The Fourth Amendment’s right to privacy can be implicated in many different situations. The HBO documentary, “The Jinx: The Life and Deaths of Robert Durst,” recently revealed an audio recording of Robert Durst seemingly confessing to the murders of three individuals. While one might believe the prosecution’s case will be simple and easy because of this “confession,” the reality of the situation will not make it that simple. Specifically, Robert Durst’s defense attorneys may attempt to argue that his right to privacy was violated when he was recorded in a bathroom wearing a microphone.1 In order to establish a viable argument regarding Durst’s Fourth Amendment right to privacy, the defense team must be able to show that government was involved in the documentary.2 Additionally, the defense team could argue that Durst had a reasonable expectation of privacy when he entered the bathroom.3

This story will be fascinating and worth following because of the unique Fourth Amendment implications.

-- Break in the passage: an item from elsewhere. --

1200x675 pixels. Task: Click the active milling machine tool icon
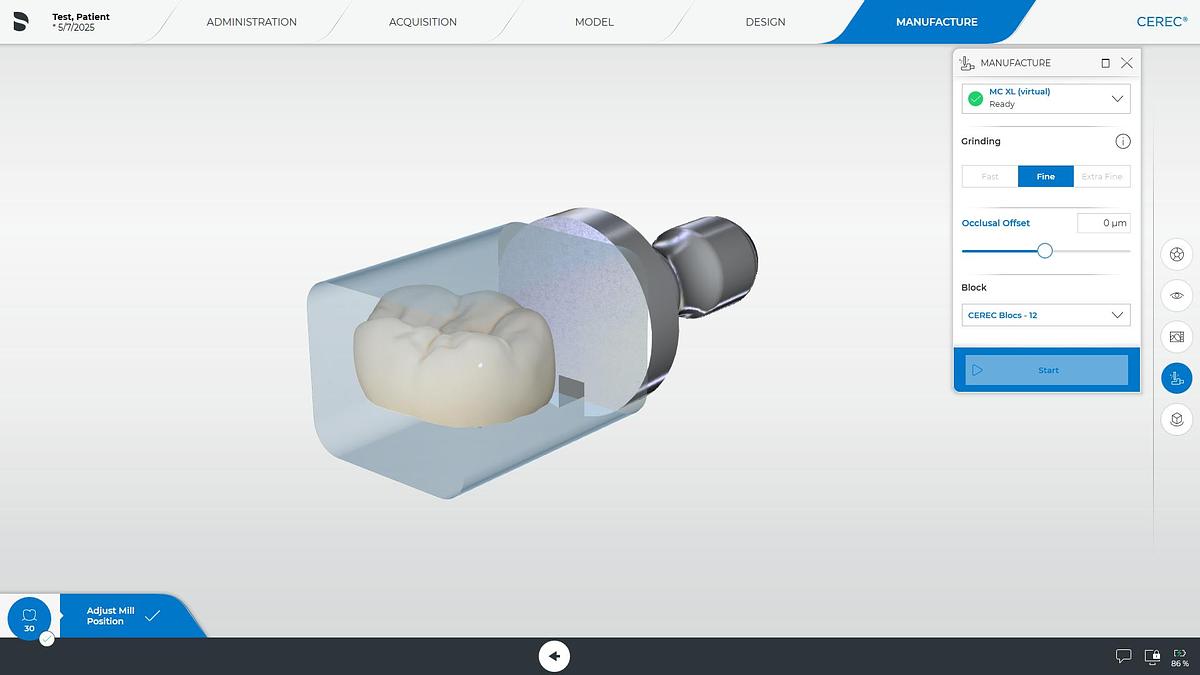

Mainly, did Robert Durst have a reasonable expectation of privacy when he entered the public bathroom while wearing a microphone that he interviewed with just moments before?

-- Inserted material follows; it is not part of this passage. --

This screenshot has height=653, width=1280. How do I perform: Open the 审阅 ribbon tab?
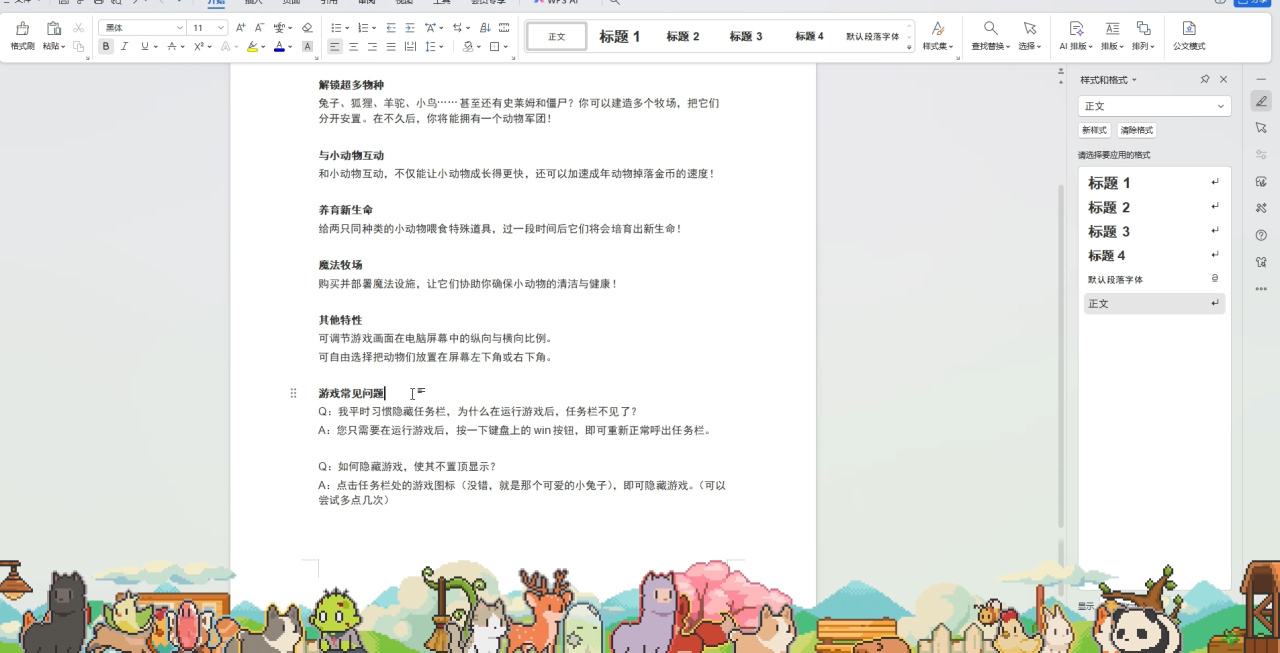pos(365,3)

[1] Scott Bomboy, The Fourth Amendment and Robert Durst’s alleged confession, National Constitution Center, Mar. 18, 2015, (the microphone was not turned off when Durst went to the bathroom which inevitably recorded Durst mumbling under his breath that he “killed them all.”).

[2] Ashby Jones, Can Robert Durst’s Comments Become Evidence Against Him?, Wall St. J. (Mar. 16, 2015), available at

[3] Id.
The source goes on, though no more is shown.